### EXTRACT PROVIDED:
※

Flash + AIR on OLPC

Stanley Sokolow overbyte at earthlink.net
Mon Apr 12 12:31:29 EDT 2010


Sorry, guys, but I just don't see why the content is somehow corrupted or
limited by deployment on the Flash platform.    The FlashPlayer implements a
virtual machine that is customized by Adobe to run on various hardware and
OSs.   They're extending it now to ARM-processor-based devices (cell
phones).   The concept is write-once-run-everywhere.  The FlashPlayer runs
inside browsers or stand-alone (AIR).  The programming language it supports
(ActionScript) is now a very capable language, has libraries (both free and
not-free) for lots of goodies including very rich graphical interfaces, has
a powerful declarative xml-based language (Flex MXML) for building the
interfaces and binding data to them, has an open-source free-to-use (from
Adobe) compiler, has a free-open-source IDE (FlashDevelop) from a community,
has a superb IDE from Adobe that only costs $249 for the standard version
which includes a visual drag-and-drop design view mode as well as text mode
of programming and lots of features lacking in the FOSS FlashDevelop, etc.

One can program and run Flash programs with free-to-use software.   I know
of a very capable interactive web site (www.vyew.com, try the demo and see)
that runs extremely nicely and was built with the open source IDE.

※

### EXPLORE THE MATERIAL:
- A) List each thing that the post about Flash and AIR on OLPC says the ActionScript language has.
- B) Write the next part of the post about Flash and AIR on OLPC, continuing after its last sentence.
The saved entries that come next have no connection to the post about Flash and AIR on OLPC.

[Saved entries]
※

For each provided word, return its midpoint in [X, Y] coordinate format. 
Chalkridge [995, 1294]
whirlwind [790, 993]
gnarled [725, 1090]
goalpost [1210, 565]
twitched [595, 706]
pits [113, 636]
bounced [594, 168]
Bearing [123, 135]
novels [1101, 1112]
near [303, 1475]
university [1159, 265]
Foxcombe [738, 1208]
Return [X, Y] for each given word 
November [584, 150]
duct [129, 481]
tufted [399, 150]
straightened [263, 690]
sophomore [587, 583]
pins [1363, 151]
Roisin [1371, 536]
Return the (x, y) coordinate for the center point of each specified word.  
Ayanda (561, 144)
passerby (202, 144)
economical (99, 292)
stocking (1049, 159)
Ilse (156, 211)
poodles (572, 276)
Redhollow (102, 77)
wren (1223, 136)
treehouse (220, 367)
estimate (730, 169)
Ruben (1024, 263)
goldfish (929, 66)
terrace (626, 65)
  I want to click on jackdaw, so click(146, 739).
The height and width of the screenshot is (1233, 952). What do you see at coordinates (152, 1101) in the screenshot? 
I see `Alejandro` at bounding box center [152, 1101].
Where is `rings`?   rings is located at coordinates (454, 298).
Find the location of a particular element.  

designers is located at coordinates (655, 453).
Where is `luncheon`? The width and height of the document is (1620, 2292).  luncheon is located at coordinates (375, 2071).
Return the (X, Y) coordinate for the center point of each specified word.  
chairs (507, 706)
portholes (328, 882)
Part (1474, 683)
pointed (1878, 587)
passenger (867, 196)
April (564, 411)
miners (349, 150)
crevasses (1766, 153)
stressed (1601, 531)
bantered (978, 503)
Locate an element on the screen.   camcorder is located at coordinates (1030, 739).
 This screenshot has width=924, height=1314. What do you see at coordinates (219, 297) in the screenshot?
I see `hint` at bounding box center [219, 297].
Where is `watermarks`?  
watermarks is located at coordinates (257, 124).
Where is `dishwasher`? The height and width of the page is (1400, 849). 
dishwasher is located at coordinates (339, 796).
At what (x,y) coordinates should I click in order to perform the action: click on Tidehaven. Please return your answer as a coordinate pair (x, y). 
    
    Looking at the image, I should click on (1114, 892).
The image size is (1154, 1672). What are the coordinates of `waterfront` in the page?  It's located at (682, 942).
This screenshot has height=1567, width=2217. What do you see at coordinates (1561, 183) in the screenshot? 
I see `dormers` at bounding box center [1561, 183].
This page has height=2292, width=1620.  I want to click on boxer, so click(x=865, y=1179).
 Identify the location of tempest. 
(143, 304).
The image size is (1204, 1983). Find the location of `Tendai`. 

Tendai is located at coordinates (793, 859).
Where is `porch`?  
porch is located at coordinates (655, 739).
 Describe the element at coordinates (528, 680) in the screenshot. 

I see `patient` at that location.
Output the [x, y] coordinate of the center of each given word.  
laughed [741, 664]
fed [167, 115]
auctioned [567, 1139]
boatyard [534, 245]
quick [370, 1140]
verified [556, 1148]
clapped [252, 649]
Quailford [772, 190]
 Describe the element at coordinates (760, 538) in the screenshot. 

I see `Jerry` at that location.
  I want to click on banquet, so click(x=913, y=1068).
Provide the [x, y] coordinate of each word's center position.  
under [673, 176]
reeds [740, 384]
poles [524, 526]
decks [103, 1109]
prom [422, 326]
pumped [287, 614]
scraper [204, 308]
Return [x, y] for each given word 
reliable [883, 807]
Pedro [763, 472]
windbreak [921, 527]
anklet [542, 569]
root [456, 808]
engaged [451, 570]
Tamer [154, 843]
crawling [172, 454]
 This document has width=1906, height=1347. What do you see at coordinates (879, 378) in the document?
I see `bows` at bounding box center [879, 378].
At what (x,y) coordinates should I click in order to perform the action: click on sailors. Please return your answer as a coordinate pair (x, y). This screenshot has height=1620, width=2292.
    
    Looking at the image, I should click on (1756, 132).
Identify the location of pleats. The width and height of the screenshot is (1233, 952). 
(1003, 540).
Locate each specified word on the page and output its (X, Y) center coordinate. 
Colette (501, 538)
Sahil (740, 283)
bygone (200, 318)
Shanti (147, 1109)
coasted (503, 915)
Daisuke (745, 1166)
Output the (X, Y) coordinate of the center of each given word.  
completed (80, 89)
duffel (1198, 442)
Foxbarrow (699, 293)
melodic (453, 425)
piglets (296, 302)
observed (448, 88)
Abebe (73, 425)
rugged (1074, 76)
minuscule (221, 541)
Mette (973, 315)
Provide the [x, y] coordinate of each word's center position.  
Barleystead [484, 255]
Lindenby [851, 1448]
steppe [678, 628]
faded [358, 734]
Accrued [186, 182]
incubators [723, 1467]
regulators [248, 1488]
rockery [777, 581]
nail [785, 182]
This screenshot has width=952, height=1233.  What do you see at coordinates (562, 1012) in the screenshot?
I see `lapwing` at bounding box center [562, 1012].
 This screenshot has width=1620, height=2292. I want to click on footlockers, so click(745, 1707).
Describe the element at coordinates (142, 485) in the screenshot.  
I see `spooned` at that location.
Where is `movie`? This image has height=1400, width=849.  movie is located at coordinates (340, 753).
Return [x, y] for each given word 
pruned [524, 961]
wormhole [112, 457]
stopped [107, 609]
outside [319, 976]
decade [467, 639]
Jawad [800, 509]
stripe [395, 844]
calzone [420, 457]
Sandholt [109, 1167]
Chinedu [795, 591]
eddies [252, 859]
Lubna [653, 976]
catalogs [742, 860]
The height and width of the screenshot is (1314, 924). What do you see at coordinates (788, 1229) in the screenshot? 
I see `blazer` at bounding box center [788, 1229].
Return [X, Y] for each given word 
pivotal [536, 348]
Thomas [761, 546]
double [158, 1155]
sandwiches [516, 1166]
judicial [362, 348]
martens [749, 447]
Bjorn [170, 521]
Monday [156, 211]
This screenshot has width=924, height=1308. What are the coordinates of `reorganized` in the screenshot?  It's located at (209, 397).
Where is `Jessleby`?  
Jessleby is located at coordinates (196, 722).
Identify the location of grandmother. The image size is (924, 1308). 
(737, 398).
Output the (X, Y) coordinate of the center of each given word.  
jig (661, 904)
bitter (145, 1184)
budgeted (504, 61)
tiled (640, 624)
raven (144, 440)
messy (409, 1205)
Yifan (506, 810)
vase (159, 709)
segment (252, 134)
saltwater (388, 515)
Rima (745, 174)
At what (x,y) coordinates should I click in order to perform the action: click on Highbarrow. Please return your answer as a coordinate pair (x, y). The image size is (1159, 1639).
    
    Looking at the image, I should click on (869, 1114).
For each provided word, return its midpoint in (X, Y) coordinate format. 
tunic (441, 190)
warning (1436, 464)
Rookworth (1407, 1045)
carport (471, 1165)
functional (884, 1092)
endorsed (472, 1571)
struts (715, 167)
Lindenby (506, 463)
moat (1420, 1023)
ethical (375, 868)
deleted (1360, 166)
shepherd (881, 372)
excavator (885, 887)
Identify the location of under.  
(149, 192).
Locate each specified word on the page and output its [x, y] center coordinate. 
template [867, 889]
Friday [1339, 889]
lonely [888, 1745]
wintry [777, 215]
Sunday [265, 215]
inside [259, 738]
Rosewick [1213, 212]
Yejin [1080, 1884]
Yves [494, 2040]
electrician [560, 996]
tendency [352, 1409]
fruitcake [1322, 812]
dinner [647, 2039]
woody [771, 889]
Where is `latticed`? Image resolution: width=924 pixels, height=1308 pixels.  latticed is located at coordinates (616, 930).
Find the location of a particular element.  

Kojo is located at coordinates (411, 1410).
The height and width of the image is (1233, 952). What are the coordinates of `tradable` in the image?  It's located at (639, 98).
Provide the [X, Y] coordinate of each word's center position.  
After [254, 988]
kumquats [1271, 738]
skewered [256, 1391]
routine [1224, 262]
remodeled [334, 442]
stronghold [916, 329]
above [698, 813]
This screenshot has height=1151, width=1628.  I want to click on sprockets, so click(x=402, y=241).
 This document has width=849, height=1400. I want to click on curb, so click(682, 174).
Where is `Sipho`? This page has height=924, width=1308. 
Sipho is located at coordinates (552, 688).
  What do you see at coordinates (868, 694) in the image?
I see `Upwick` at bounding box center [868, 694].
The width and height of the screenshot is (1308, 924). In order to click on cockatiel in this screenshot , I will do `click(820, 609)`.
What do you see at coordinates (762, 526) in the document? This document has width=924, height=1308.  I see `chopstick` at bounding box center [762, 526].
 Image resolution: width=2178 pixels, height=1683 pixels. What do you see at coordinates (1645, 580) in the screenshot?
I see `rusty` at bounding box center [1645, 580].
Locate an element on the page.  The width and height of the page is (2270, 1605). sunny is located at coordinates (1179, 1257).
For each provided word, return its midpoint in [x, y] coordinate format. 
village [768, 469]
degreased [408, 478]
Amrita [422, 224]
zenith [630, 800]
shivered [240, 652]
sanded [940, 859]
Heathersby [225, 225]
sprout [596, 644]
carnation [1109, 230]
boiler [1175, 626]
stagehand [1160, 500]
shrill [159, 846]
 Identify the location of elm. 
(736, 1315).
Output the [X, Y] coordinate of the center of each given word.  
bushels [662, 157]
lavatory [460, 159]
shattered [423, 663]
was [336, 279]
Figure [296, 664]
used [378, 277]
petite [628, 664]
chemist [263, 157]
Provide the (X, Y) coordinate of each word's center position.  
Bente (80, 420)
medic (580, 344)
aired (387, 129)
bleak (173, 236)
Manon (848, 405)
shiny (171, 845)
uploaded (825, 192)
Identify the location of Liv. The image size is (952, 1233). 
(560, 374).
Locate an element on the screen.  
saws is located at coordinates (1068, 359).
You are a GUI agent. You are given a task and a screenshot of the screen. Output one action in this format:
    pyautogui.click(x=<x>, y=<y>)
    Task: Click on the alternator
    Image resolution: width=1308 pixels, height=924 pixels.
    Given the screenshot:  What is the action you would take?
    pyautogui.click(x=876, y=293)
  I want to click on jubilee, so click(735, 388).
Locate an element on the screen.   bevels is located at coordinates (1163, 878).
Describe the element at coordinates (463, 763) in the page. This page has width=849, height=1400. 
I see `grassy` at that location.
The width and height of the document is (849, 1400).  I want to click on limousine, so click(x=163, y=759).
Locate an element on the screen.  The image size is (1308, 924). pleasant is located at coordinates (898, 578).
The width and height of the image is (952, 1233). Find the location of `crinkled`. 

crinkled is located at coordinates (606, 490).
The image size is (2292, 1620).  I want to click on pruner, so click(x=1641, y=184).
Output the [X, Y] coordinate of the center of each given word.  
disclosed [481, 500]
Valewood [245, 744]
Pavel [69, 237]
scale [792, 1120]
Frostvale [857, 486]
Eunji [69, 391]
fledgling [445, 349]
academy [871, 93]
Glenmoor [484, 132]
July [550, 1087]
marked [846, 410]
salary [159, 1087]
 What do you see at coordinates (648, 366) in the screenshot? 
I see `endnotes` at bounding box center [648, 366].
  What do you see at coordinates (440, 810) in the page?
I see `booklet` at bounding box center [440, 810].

※

### ANSWERS TO THE EXERCISE:
- A)
- Libraries, both free and not-free, for lots of goodies including very rich graphical interfaces
- A powerful declarative xml-based language (Flex MXML) for building the interfaces and binding data to them
- An open-source compiler from Adobe that is free to use
- A free, open-source IDE (FlashDevelop) from a community
- A superb IDE from Adobe that costs $249 for the standard version

- B)
Vyew.com runs on my XO, but I had to install the "Teapot" distribution of
Xubuntu on an SD card and run Firefox with FlashPlayer plugin.    It runs an
interactive whiteboard plus 2-way video and audio on my little XO-1, and it
supports plug-in extensions that users can build.  If the Vyew developers
can do this with free tools, why can't the OLPC community use Flash as a
platform?

So, please explain why "constructionist" educational models can't be
programmed and run on the Flash platform just as well or better than in
Python on Sugar on Fedora.



On Mon, Apr 12, 2010 at 8:31 AM, James Zaki <james.zaki at gmail.com> wrote:

> I'm guilty of spending more time than I probably should at newgrounds.com,
> their slogan being "Everything, by Everyone".
> Its a melting pot of free content, and what really impresses me are the
> absolute gems of creativity that one finds from time to time.
>
> I dont see flash as the main XO education content maker, but can see the
> argument for popularity in the short term.
>
> James.
>
>
>
> 2010/4/12 John Watlington <wad at laptop.org>
>
>
>> On Apr 11, 2010, at 8:56 PM, James Cameron wrote:
>>
>> > On Sun, Apr 11, 2010 at 08:51:01PM -0400, Martin Langhoff wrote:
>> >> But hey. Flash developers want Flash in it. It's gotta be good for
>> >> something.
>> >
>> > My guess is that it is handy for repurposing the system for
>> > entertainment usage.  (I don't have Flash enabled on my systems, so I
>> > don't really know what I'm missing).
>>
>> It's all the rage for games these days.   My kids constantly astound
>> me with the rendering quality and interactiveness of flash games that
>> they are able to find for free on the web.
>>
>> Deployments that have asked for Flash also point to games as the reason.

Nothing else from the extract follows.